09 Aralık 2014

Tavuskuşu’nun izinde, bir başka gerçeklik


Bir yılı aşkın bir süredir üzerinde çalıştığım yeni romanımın bitmesine az kaldı. Günlük sohbetler sırasında durumu bu cümleyle ifade ettiğimde, hemen peşinden “E haydi, geçmiş olsun” benzeri karşılıklar gelir genellikle. Bana sorarsanız, “bitmesine az kaldı” gibi belirsiz bir ifade varsa ortada, kutlama ya da “geçmiş olsun” dilekleri için de henüz erken demektir.

Bir kere, “az kaldı” ne demek; ne kadar “az”? Roman söz konusuysa eğer, gün ya da hafta cinsinden bir tahmin yapmak pek de sağlıklı değil. İnşaat yapmıyorsunuz ki, “Bir katı şu kadar günde bitirirsem, on beş katlı bina da şu zamanda biter” benzeri öngörülerde bulunasınız. Belki metaforik olarak bir tür inşaat gibi görülebilir elinizdeki çalışma; ama bu inşaatın her katı aynı sürede bitirilmediği gibi, binanın kaç kat olacağı da son ana dek belli olmadığı için, romanın biteceği günle ilgili “mühendisçe” bir hesap yapamazsınız. En azından, bende işler böyle yürümüyor.

İtiraf etmeliyim ki, bir romanın yazılış sürecinin sonlarına doğru hep yüz yüze geldiğim bu belirsizliği, dalgalanmaları ve sürprizlere açık atmosferi seviyorum. “Ben ne zaman bitti dersem, o zaman biter” düşüncesinin getirdiği konfor hoşuma gidiyor elbette ama bunun ardında kibirle karışık bir ego şişkinliği falan yok. Kurgunun derinleşmesinden ve akışın hızlanıp bir nehrin denize döküldüğü bölgede delta oluşturur gibi çatallaşmasından haz alıyorum ben. Kahramanlarımın beni şaşırtıp, sanki spiritüel kanalları kullanarak kendilerini gerçek kılıyor ve kurguya müdahil oluyorlarmış duygusunu yaşatmaları, hoşuma gidiyor.

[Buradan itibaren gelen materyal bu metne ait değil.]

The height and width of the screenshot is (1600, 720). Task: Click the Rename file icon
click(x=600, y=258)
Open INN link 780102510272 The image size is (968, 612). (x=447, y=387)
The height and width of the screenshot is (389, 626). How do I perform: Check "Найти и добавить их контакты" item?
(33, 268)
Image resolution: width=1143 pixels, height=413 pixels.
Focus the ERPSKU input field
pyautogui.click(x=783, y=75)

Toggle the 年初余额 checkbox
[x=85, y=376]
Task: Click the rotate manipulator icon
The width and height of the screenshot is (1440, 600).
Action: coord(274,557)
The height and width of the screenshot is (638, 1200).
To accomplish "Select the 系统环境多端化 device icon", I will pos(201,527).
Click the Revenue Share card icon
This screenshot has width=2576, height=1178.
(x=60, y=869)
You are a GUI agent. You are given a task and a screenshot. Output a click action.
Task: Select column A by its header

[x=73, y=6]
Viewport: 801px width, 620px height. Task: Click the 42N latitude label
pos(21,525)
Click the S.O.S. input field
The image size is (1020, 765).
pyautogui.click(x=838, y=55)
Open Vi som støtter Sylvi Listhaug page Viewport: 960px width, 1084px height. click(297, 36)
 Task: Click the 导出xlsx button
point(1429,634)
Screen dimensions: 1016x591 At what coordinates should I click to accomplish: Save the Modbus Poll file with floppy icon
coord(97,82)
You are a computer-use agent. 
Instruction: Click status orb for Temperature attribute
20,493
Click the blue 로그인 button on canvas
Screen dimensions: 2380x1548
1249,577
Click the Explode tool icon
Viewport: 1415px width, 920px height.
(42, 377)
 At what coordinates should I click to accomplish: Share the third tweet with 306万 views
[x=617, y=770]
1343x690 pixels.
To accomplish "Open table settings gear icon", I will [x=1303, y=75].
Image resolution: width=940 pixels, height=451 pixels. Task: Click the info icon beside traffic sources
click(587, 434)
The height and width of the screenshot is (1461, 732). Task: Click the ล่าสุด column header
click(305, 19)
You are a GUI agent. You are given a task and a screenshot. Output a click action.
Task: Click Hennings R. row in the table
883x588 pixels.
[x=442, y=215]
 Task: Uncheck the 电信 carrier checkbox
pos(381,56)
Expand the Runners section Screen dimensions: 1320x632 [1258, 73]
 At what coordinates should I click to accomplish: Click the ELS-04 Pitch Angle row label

Üzerinde çalıştığım yeni romanım da, tıpkı bundan öncekiler gibi, daha tasarlanma aşamasından itibaren bu ürpertici heyecanı bana yaşattı, yaşatıyor. Bir nehir yatağı içinde ovaları kıvrıla kıvrıla aşarak, denize döküleceğimiz noktaya doğru ilerliyoruz, kahramanlarımla birlikte. Nereden yola çıktığımız ve nereye varacağımız önceden belirlenmiş olsa da, izlediğimiz yolun oluşturduğu kıvrımlar, romanın yazılış süreci içindeki o sevdiğim “öngörülemezlik”lere bağlı olarak ortaya çıkıyor. Roman yazmak, özgürlüktür benim için; sınırları aşmaktır, heyecandır. Bir kez daha aynı duygularla kucaklaşıyor olmaktan da son derece hoşnutum.

“Yeni roman” deyip duruyorum; elbette bunun bir adı olması gerektiğini düşünüyorsunuz. Hiçbir kesinlik taşımamakla birlikte, yola çıktığım anda aklımda oluşan “kod adını” vermekle yetineyim: Bu çalışmayı “Tavuskuşu Güncesi” adıyla anıyorum şimdilik. Bu böyle kalır mı, yoksa kitapçılara ulaşacağı güne kadar tümüyle değişip başka bir ad alır mı, emin değilim. Kapak tasarım aşamasında bile yayıncıyla kafa kafaya verip roman adı değiştirebilmek gibi bir huyum olduğu için, temkinli konuşuyorum. İlk romanım “Seni Tılsımlar Korur”, yazıldığı uzun süre boyunca “Alef Kitabı” adıyla var olmuştu zihnimde. Kitabın basılmasına birkaç gün kala, editörle yaptığımız bir beyin fırtınasının ardından, tümüyle değiştirivermiştik. Beklenmedik hamleleri ve son ana dek kendini hissettiren belirsizlikleri sevmemin somut örneklerinden biri. Ama yeni romanım için “Tavuskuşu Güncesi” adından fazlasıyla hoşnutum ve eğer bir son dakika golü heyecanına kapılmazsam, böyle de kalacak.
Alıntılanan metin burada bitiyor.